Wetter
Prognose für Märzwinter korrigiert – „Sieht so aus, als würde der Frühling durchstarten wollen“
Der Februar geht weiter sehr mild zu Ende und Schneefans fragen sich: Kommt noch ein Märzwinter 2024? Laut Meteorologe Dominik Jung wurde die Prognose geändert.
Hamm - Der Februar 2024 wird wohl mit Abstand der wärmste seit Aufzeichnungsbeginn. Voraussichtlich wird für den Monat ein Mittelwert von rund 6,5 Grad erreicht. Im Hinblick auf die aktuelle Vergleichsperiode 1991 bis 2020 wäre das eine Abweichung von 5 Grad. Und auch zum Ende des Monats ist kein Wintereinbruch in Sicht. Schneefans hoffen auf einen Märzwinter – doch gibt es dafür überhaupt noch Hoffnung?
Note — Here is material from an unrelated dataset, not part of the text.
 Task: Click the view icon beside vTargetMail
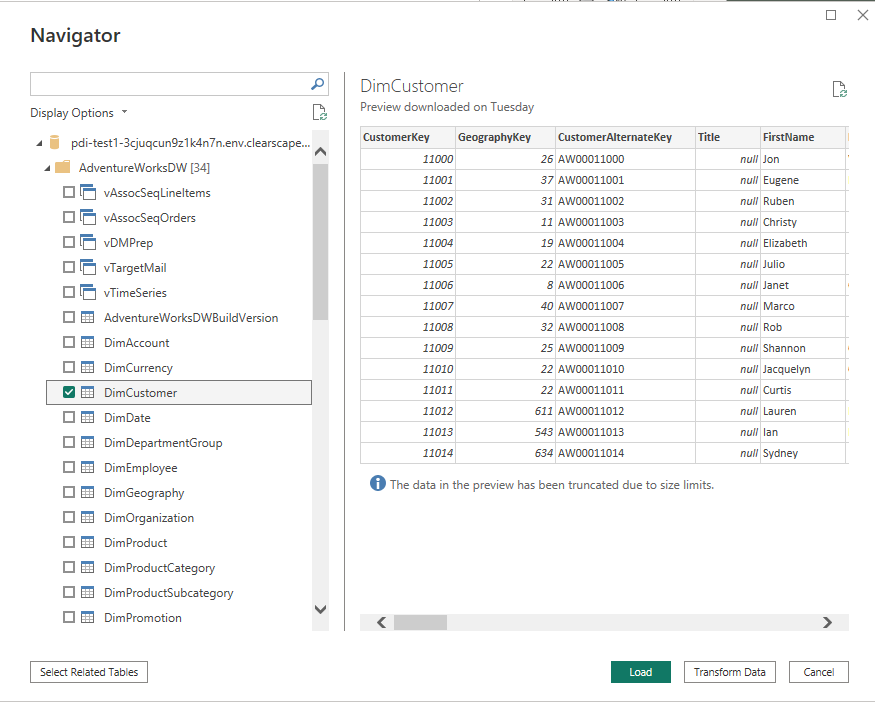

Prognose für Märzwinter 2024 korrigiert: „Es sieht so aus, als würde der Frühling durchstarten wollen“
Beim Märzwinter handelt es sich um eine Wetterlage, die in Mitteleuropa etwa um die Mitte des Monats März auftritt und von einem späten Kälteeinbruch hervorgerufen wird. Vor allem in den Nächten kann es dann noch einmal ordentlich kalt werden. Einen heftigen Märzwinter in Deutschland gab es etwa im Jahr 2013. Es purzelten reihenweise Kälte- und Schneerekorde.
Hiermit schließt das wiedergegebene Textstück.